#### [Directions for this task]
Only one stretch of the records below should be repeated. It starts with the line containing "You are a computer-use" and goes on through the line containing "the microphone record", exactly as written.

#### [Data records]

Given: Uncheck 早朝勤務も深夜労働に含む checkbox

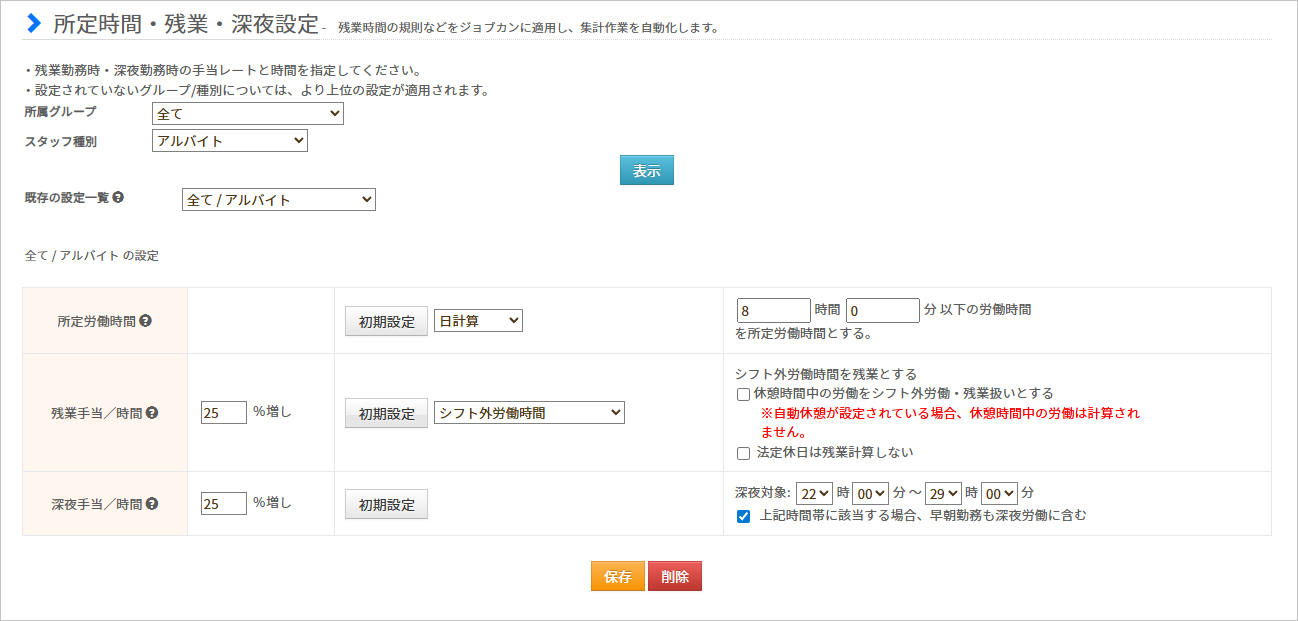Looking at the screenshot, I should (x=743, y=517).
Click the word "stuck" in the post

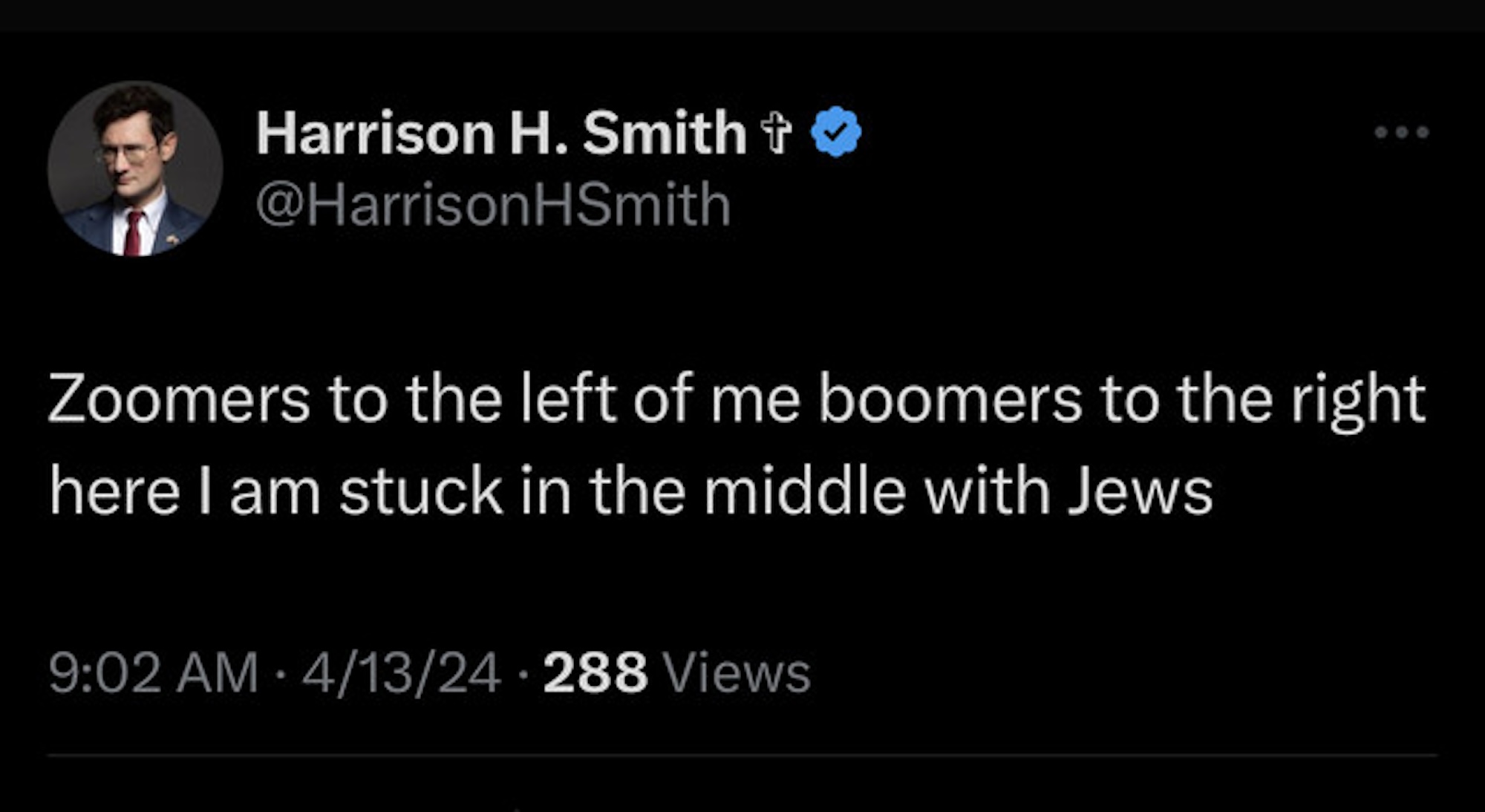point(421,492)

...

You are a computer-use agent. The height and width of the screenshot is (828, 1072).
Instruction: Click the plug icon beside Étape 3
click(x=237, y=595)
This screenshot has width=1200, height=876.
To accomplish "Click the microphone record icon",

#### [Answer to this exercise]
You are a computer-use agent. The height and width of the screenshot is (828, 1072).
Instruction: Click the plug icon beside Étape 3
click(x=237, y=595)
This screenshot has width=1200, height=876.
To accomplish "Click the microphone record icon",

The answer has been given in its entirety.